The PM never edits source files, runs tests, writes implementation code, or merges to main.


Development Lifecycle (Coding Agents)

Every coding agent assigned a feature follows this loop until all assigned features are done:

1. Implement code
2. Implement tests
3. Lint          →  uv run ruff check src tests
4. Run tests     →  uv run pytest -q
5. Fix any failures and return to step 1
6. Update README →  If the change adds/changes user-facing behavior, update README.md
7. Commit        →  Stage and commit all changes (see Commit Rules below)
8. Report        →  Print a structured completion report (see Completion Report below)

An agent is not done until:

  • All assigned features are implemented
  • All new and existing tests pass
  • Lint reports zero errors
  • README.md is updated if user-facing behavior changed
  • All changes are committed to the worktree branch
  • A completion report is printed

Commit Rules

Agents must commit their work before finishing. Uncommitted changes in a worktree are lost when the worktree is cleaned up.

git add -A
git commit -m "<type>: <description>"

Use the commit conventions from this file. Do NOT amend existing commits — always create new ones.

Completion Report

When done, the agent must print a structured summary so the PM can verify without re-reading every file:

## Completion Report

### Branch
<worktree branch name from `git branch --show-current`>

### Changes
- <file>: <what changed and why>
- ...

### Test Results
<paste last line of pytest output, e.g. "163 passed in 0.40s">

### Lint
<"All checks passed!" or list of remaining issues>

### Notes
<anything the PM should know — edge cases, decisions made, things intentionally left unchanged>

PM Workflow

Phase 1 — Plan

  1. Sync local main before any planning or branching:
    git checkout main
    git pull --ff-only origin main
    Stale local main causes worktree agents to branch off old commits, pulling in unrelated changes on merge.
  2. Read requirements (issue, conversation, or TODO)
  3. Decompose into discrete features/tasks
  4. Identify dependencies between features
  5. Create a topic branch off main:
    git checkout -b feat/<topic>

Phase 2 — Group & Assign

Group features by complexity:

Complexity Criteria Model
Simple Single function, config change, or test addition haiku
Medium New module, multi-file change, or non-trivial logic sonnet
Complex Cross-cutting architectural change, new subsystem opus

Phase 3 — Spawn Agents

Before spawning any agent, the PM must verify it is on the correct branch:

git branch --show-current   # must match the topic branch (e.g. feat/<topic>)
git log --oneline -1        # confirm HEAD is where you expect

Worktrees branch off the PM's current HEAD. If HEAD is on the wrong branch, agents will work on the wrong base and their changes will be unmergeable. This check is mandatory before every spawn.

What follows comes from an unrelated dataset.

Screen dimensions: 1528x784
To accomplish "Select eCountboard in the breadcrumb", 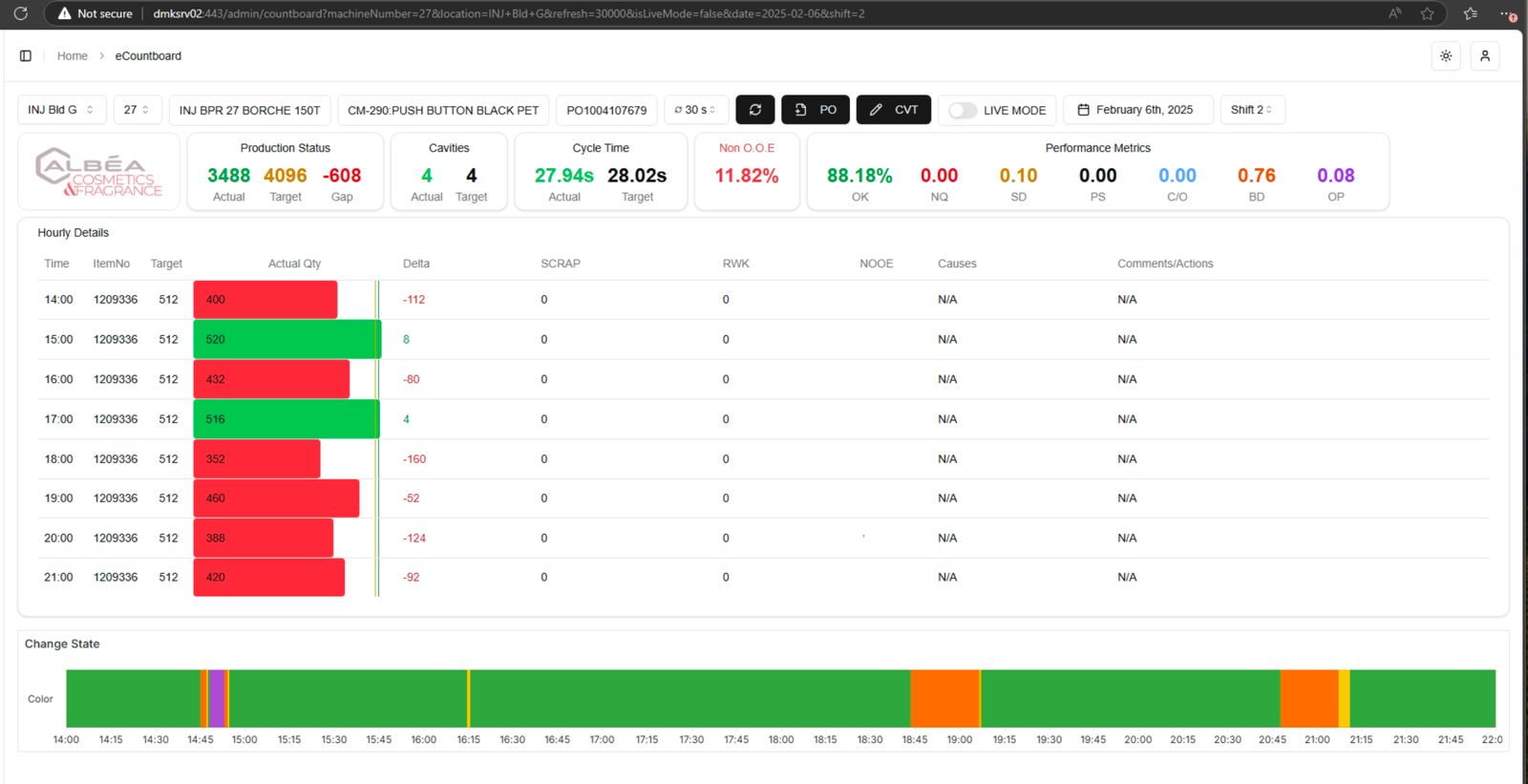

For each feature group, spawn a coding agent using the Task tool with isolation: "worktree":

subagent_type: Bash (for simple) or general-purpose (for medium/complex)
model: haiku | sonnet | opus (based on complexity group)
isolation: worktree
prompt: <detailed feature spec + dev lifecycle instructions>

Each agent prompt must include:

  • The specific features to implement
  • Relevant existing files to read first
  • The dev lifecycle steps to follow (reference this file's "Development Lifecycle" section)
  • Branch context: Tell the agent which branch it is working on. The isolation: "worktree" mechanism creates a new branch off the PM's current HEAD and checks it out in the worktree. The agent should verify with git branch --show-current and include the branch name in its completion report.
  • Base branch: Tell the agent the name of the PM's topic branch (e.g. feat/<topic>) so it knows what its work will be merged into. This is for context only — the agent does not merge.
  • Commit requirement: Remind the agent it must git add -A && git commit before finishing. Uncommitted worktree changes are silently discarded.

Phase 4 — Analyze & Merge

When an agent completes:

  1. Read the agent's completion report (returned in the Task result)
  2. Find the worktree branch: check git branch --sort=-committerdate for the branch name the agent reported, or look for recent worktree-agent-* branches
  3. Verify the diff: git diff <topic-branch>...<worktree-branch>
  4. Verify: Do the changes match the assigned feature spec?
  5. Verify: Are tests present and meaningful (not just passing trivially)?
  6. Verify: No regressions in unrelated modules
  7. If the worktree branch is missing or has no commits, the agent failed to commit — resume it with instructions to commit
  8. If issues found: resume the agent with specific feedback
  9. If satisfactory: merge into the topic branch:
    git checkout feat/<topic>
    git merge --no-ff <worktree-branch> -m "feat: <description>"

Phase 5 — QA Pass

Once all feature agents have merged into the topic branch:

  1. Spawn one or more QA agents (sonnet or opus) with the task:
    • Review all changes on the topic branch vs main
    • Identify missing edge case tests
    • Identify code quality issues (dead code, unclear logic, missing type hints on public functions)
    • Identify any features from the original spec that were missed
  2. Analyze QA agent reports
  3. If gaps found: return to Phase 2 with the remaining work
  4. If clean: push the topic branch to GitHub:
    git push -u origin feat/<topic>

The PM never merges to main directly. The user reviews the pushed branch and merges via PR at their discretion.

Phase 6 — Repeat

If new requirements emerge or QA finds significant gaps, repeat from Phase 1 with a new or extended topic branch.


Branch Conventions

main              — always releasable
feat/<topic>      — topic branch owned by PM for a feature set
fix/<topic>       — bug fix topic branch

Worktree branches are created automatically by isolation: "worktree" with names like worktree-agent-<id>. They branch off the PM's current HEAD at spawn time. After the PM merges, the worktree branch can be deleted:

git branch -d worktree-agent-<id>

Critical: If an agent does not commit, the worktree is cleaned up with no changes preserved. The PM must always instruct agents to commit.

Commit Conventions

feat: add overlay user setup for fedora instances
fix: skip sudoers setup on scratch-based containers
test: add config atomic write tests
refactor: extract base image detection to instance module
chore: update dependencies
docs: document overlay mode in README

Project: scratch-monkey

Tech Stack

  • Language: Python 3.11+
  • Package manager: uv (~/.local/bin/uv)
  • Build: hatchling (pyproject.toml)
  • CLI: Click
  • GUI: Enaml + Qt6 (optional dep)
  • Tests: pytest (390 tests, no real podman required)
  • Lint/format: ruff

Key Commands

uv is the package manager for this project (~/.local/bin/uv). Use it for all installs and running dev tools.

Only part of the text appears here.